Source data:
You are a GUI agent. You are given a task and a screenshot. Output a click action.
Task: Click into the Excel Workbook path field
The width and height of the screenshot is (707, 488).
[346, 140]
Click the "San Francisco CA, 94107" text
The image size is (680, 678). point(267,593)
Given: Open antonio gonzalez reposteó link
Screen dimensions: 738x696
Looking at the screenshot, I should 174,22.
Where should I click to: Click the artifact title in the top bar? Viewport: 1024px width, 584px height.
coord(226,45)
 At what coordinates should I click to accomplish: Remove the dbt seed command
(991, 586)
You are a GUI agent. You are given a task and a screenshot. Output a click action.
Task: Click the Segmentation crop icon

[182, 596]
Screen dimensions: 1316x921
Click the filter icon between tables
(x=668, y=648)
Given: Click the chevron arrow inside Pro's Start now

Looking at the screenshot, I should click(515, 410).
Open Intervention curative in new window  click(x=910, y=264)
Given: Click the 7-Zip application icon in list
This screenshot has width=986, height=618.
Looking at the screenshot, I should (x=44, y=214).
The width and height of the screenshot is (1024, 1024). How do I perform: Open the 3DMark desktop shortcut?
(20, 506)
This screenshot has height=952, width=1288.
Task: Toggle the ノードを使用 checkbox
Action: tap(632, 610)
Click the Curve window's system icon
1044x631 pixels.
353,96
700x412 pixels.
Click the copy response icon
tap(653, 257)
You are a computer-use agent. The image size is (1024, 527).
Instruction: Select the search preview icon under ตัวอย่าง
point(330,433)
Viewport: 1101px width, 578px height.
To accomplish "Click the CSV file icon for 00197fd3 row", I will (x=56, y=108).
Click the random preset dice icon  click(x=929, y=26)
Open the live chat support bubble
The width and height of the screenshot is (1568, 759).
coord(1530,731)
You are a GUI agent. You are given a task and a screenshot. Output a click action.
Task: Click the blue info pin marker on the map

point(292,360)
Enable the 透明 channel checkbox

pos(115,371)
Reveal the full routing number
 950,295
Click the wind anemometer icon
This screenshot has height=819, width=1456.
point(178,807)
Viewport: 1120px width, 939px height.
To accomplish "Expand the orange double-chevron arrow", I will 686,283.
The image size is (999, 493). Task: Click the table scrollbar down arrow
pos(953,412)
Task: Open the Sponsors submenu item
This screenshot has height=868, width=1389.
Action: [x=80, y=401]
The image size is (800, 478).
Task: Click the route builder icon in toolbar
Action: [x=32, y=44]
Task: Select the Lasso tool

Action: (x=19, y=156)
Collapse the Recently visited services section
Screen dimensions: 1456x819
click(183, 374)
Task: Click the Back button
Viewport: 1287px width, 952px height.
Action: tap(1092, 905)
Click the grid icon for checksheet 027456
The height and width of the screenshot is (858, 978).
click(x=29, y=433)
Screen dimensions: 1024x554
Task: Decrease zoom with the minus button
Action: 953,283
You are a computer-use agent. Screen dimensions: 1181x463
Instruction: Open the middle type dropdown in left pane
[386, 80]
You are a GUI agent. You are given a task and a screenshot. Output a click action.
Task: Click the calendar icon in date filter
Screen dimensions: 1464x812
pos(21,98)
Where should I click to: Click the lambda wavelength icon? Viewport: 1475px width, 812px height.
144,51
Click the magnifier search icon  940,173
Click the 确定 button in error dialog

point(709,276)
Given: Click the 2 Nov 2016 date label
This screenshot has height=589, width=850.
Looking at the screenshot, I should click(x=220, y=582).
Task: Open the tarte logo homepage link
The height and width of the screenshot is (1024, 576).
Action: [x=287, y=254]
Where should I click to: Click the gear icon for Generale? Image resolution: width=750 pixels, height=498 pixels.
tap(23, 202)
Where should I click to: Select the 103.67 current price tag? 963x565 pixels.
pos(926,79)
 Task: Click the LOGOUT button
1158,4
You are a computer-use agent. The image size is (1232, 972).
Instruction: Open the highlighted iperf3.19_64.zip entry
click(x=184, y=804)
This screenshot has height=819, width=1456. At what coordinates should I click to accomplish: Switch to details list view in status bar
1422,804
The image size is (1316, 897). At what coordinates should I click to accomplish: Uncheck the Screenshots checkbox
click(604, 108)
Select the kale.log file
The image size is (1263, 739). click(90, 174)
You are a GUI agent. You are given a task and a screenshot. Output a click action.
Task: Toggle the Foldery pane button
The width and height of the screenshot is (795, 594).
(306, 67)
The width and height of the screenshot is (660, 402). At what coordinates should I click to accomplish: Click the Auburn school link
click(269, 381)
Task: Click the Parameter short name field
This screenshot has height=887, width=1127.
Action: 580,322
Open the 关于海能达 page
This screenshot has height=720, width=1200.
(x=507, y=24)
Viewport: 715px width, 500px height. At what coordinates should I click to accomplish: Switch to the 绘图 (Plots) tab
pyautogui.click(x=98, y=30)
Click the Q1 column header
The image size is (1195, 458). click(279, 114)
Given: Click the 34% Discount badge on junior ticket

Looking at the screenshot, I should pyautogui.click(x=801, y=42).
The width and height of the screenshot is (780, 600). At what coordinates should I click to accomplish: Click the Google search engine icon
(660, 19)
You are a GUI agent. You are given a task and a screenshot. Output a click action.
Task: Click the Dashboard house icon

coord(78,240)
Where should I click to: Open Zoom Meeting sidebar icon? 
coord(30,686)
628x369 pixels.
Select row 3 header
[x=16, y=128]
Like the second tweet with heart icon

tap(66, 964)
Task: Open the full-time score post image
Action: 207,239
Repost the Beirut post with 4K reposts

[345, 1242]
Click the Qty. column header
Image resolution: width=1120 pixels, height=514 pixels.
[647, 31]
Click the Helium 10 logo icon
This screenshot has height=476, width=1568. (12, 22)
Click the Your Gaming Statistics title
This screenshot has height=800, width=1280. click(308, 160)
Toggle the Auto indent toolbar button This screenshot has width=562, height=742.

What to produce:
Quote the lines running from the start of the items through the line that contains "coord(1530,731)", inclusive, without changing any of them.

Result for this exercise:
You are a GUI agent. You are given a task and a screenshot. Output a click action.
Task: Click into the Excel Workbook path field
The width and height of the screenshot is (707, 488).
[346, 140]
Click the "San Francisco CA, 94107" text
The image size is (680, 678). point(267,593)
Given: Open antonio gonzalez reposteó link
Screen dimensions: 738x696
Looking at the screenshot, I should 174,22.
Where should I click to: Click the artifact title in the top bar? Viewport: 1024px width, 584px height.
coord(226,45)
 At what coordinates should I click to accomplish: Remove the dbt seed command
(991, 586)
You are a GUI agent. You are given a task and a screenshot. Output a click action.
Task: Click the Segmentation crop icon

[182, 596]
Screen dimensions: 1316x921
Click the filter icon between tables
(x=668, y=648)
Given: Click the chevron arrow inside Pro's Start now

Looking at the screenshot, I should click(515, 410).
Open Intervention curative in new window  click(x=910, y=264)
Given: Click the 7-Zip application icon in list
This screenshot has width=986, height=618.
Looking at the screenshot, I should (x=44, y=214).
The width and height of the screenshot is (1024, 1024). How do I perform: Open the 3DMark desktop shortcut?
(20, 506)
This screenshot has height=952, width=1288.
Task: Toggle the ノードを使用 checkbox
Action: tap(632, 610)
Click the Curve window's system icon
1044x631 pixels.
353,96
700x412 pixels.
Click the copy response icon
tap(653, 257)
You are a computer-use agent. The image size is (1024, 527).
Instruction: Select the search preview icon under ตัวอย่าง
point(330,433)
Viewport: 1101px width, 578px height.
To accomplish "Click the CSV file icon for 00197fd3 row", I will (x=56, y=108).
Click the random preset dice icon  click(x=929, y=26)
Open the live chat support bubble
The width and height of the screenshot is (1568, 759).
coord(1530,731)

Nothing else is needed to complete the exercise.